For the division, the issue was the length of time it was taking AEX to get its state leases into production.

The parties have been in negotiations for some time.

The Placer unit had been terminated by the division in July, but in a subsequent emailed statement Feige said “ASRC Exploration LLC and the Department of Natural Resources continue to work closely together to move the Placer unit forward into development and, ultimately, production. We are hopeful to resolve soon.”

Placer put up for sale in 2019

AEX President Teresa Imm told Petroleum News in a May 28 interview that the company is open to selling all or part of the field.

It’s possible a transaction has taken place, which could account for revived activity on the project, but the company has not announced whether it has made a deal or not.

The 8,768-acre unit could have 110 million barrels of original oil in place, with between 35 million and 45 million barrels of oil recoverable across all horizons, according to an offering by Detring Energy Advisors of Houston, Texas.

Detring said that of three wells drilled to date in the Placer unit, two are usable for future development.

According to Petroleum News records, AEX drilled the Placer No. 3 well in 2016, which the state certified as being capable of producing in paying quantities in December of the same year.

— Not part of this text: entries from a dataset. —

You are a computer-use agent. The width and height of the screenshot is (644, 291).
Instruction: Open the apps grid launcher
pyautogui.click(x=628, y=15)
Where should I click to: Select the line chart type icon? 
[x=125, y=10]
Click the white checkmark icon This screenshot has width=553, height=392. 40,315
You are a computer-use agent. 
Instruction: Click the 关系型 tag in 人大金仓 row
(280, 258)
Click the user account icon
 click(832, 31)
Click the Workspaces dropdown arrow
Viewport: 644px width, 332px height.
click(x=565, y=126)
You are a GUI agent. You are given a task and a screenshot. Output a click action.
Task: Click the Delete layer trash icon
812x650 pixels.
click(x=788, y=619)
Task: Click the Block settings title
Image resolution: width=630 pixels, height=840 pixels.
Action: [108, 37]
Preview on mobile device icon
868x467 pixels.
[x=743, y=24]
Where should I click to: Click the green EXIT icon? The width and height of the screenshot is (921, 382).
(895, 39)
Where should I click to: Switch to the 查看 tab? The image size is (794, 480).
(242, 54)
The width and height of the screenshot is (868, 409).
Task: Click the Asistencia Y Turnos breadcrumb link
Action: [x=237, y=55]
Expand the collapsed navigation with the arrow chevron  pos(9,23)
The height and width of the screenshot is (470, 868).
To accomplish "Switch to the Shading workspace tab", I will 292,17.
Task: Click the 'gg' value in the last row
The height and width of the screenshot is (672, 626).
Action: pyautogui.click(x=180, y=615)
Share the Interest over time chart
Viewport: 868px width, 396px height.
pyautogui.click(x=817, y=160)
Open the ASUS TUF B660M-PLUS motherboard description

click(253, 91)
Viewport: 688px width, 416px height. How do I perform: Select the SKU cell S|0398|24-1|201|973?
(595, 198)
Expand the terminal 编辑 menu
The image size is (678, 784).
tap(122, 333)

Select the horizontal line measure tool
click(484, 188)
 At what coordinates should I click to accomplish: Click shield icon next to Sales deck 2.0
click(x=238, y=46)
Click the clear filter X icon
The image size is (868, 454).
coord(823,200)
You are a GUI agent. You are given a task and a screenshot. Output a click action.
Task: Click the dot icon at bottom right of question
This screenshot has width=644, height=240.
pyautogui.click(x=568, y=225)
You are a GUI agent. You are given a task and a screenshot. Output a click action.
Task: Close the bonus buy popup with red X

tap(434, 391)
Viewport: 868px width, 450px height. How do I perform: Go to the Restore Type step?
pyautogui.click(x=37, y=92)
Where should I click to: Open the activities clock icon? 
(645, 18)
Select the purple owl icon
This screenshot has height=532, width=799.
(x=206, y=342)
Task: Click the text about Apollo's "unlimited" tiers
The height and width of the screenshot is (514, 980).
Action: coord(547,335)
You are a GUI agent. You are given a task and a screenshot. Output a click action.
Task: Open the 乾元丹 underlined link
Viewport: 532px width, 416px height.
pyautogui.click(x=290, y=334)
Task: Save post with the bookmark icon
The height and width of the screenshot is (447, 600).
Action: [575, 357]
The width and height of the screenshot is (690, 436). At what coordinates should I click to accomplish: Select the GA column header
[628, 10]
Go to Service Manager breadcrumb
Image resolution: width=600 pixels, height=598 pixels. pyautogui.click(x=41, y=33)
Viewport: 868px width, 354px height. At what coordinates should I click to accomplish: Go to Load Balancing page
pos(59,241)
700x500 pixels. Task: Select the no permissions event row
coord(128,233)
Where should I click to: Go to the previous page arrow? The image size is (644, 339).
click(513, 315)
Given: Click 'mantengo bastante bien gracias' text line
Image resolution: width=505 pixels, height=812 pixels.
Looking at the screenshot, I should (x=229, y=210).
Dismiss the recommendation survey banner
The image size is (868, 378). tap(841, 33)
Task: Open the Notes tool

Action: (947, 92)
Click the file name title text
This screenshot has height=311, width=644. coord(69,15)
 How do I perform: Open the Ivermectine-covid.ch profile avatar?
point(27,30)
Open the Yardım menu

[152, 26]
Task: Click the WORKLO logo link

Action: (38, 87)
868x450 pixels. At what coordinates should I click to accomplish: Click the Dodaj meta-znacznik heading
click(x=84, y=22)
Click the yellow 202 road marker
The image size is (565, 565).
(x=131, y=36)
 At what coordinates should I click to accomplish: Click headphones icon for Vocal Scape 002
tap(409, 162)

Placer No. 1 and Placer No. 2 were drilled in 2004 by former field operator ConocoPhillips, with Placer No. 1 dubbed the discovery well. Placer No. 2 was never tested and dubbed a dry hole.

According to Detring, the Placer unit offsets multiple prolific oil fields and includes a development-ready project with the Kuparuk C reservoir and the potential for additional stacked pays in the Alpine and Nanushuk intervals.

Placer is a neighbor of ConocoPhillips’ Kuparuk River oil field on the east, and it borders the Oil Search-operated Pikka unit on the west. Pikka is scheduled to come online in 2022 with 30,000 barrels of oil processed in a neighboring company’s facility and then in 2024 with its own 120,000 barrel a day facility.

The Kuparuk C sand is a proven and delineated reservoir with more than 3.5 billion barrels of oil produced to date on the North Slope, Detring said.

The giant Nanushuk topset discovery in the Pikka unit is the newest North Slope discovery with more than 1.5 billion barrels of oil potential, Detring said.